The fascination with using state surpluses to drive aggregate demand in a slump stems from a Keynesian illiteracy. This is not to say that people are economically illiterate when it comes to Keynes, it is to say that very few people read beyond his magnum opus – The General Theory.
One can gleam a plethora of economic wealth by reading Keynes’ other works, such as How to Pay for the War. This pamphlet prescribed provision for deferred payment. Deferred payment, during the war, was used to take a portion of income above an arbitrary level and used to pay for the war. The money would then be paid back using a capital levy at the first post-war recession. This had two effects: first, it was disinflationary; second, it enabled British government to stave off bankruptcy.
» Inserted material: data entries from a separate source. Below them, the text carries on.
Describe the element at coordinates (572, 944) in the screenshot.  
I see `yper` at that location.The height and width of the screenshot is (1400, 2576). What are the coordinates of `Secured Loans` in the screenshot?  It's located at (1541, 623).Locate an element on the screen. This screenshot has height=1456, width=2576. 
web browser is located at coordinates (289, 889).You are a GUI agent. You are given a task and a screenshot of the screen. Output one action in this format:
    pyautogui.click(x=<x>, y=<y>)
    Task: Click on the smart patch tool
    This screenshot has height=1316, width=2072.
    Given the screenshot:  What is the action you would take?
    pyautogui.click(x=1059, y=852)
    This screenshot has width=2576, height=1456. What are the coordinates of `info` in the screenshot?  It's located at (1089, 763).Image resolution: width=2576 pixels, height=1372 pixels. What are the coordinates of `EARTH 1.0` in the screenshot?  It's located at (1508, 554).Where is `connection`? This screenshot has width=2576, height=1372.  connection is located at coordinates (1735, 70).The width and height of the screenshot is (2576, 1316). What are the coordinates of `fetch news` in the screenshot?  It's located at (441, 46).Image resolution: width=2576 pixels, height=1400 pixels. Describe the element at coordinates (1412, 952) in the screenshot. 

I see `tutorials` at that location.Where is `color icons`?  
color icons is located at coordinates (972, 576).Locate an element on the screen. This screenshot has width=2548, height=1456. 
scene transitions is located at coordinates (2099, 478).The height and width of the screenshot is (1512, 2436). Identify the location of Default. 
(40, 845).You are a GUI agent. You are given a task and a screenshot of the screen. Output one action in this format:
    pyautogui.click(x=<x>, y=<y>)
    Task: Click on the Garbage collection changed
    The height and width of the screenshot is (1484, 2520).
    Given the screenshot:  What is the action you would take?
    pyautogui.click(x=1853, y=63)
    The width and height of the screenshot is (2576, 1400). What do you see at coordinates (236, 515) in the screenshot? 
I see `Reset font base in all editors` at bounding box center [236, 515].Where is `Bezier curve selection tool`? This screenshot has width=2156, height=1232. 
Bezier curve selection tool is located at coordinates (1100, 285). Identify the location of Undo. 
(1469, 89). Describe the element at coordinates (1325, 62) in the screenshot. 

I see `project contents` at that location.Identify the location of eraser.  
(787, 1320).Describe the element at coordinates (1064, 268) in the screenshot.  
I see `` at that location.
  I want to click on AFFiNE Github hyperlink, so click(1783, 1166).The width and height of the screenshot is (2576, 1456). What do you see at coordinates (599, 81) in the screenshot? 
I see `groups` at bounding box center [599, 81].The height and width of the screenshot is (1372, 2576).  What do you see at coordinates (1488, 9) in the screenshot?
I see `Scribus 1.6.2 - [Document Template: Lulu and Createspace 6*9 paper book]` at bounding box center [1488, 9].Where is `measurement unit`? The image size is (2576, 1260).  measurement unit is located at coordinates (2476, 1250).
In a peacetime economy, this policy can be translated into compulsory saving (the name for this policy is largely semantic). This would involve a portion of income above an arbitrary level put into an individual, interest bearing saving account to be released back to that individual at the start of the next recession.
Keynesianism is not the abolishment of ‘boom and bust’ but the abolishment of the ‘bust’. Keynesianism is not about the State directing the economy, which it would through Labour’s common interpretation of Keynesianism, but the State is a means to an end for individuals to direct the economy. Deferred payment, compulsory saving, or whatever one wishes to call it, fits this criteria.
The Labour Party would be wise to read beyond The General Theory.